The team built three different versions of this AI to see which one was the most honest and accurate:

  1. The "All-in-One" Chef (EA-DA): This model mixes everything together. It looks at the other boats and decides what to do all at once.
  2. The "Simplified" Chef (E-DA): This model is a bit simpler, only looking at other boats at the very end of the thinking process.
  3. The "Dual-Brain" Chef (E-DDA): This is the most interesting one. It splits the brain into two parts:
    • Brain A (Blind): Predicts where the boat would go if it were alone in the world.
    • Brain B (Attentive): Looks only at the other boats and decides how to adjust the path based on them.
    • Why do this? It's like having a driver who knows how to drive straight, and a co-pilot who only shouts, "Hey, there's a car coming!" This separation makes it easier to see if the co-pilot is actually doing anything useful.

The Results: The Surprise Twist

Here is where the story gets interesting.

  • The Score: All three models were pretty good at predicting where the boats would end up (within about 40 meters of the actual spot after 5 minutes). They were all "smart."
  • The Catch: When the researchers looked at the "Ship Domains" (the invisible bubbles) the AI learned:
    • The "All-in-One" and "Simplified" models learned something weird. They decided that for boats coming toward them, they should shrink their bubble to almost zero. They effectively ignored the oncoming traffic!
    • How did they still get the right answer? It turns out they were just guessing based on patterns in the data, not because they understood the danger of an oncoming boat. They were "cheating" by using other clues, not the interaction itself.
    • The "Dual-Brain" model was the only one that behaved logically. It actually grew its bubble for oncoming boats, just like a human captain would.

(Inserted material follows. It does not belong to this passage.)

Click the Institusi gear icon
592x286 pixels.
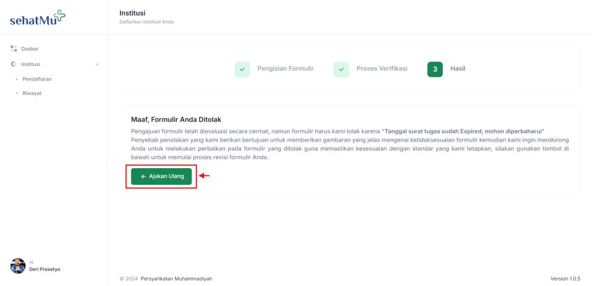13,64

The Takeaway: Accuracy Isn't Everything

The main lesson of this paper is: Just because an AI gets the right answer, doesn't mean it understands the situation.

If you rely on the "All-in-One" model, it might work fine today. But if you put it in a new, weird situation it hasn't seen before, it might crash because it never actually learned the rule of "don't hit oncoming traffic."

By separating the "thinking" from the "reacting" (the Dual-Brain approach), the researchers proved that you need to check how the AI thinks, not just what it predicts.

What's Next?

The authors plan to use this "Dual-Brain" system to run "What-If" scenarios (Counterfactual Analysis).

  • Example: "If that boat hadn't slowed down, would we have crashed?"
  • This will help make river traffic safer and help humans trust the self-driving boats more, because they can see the logic behind the machine's decisions.

In short: They built a smart river navigator, realized some of them were just lucky guessers, and fixed the design so the AI actually understands the rules of the road.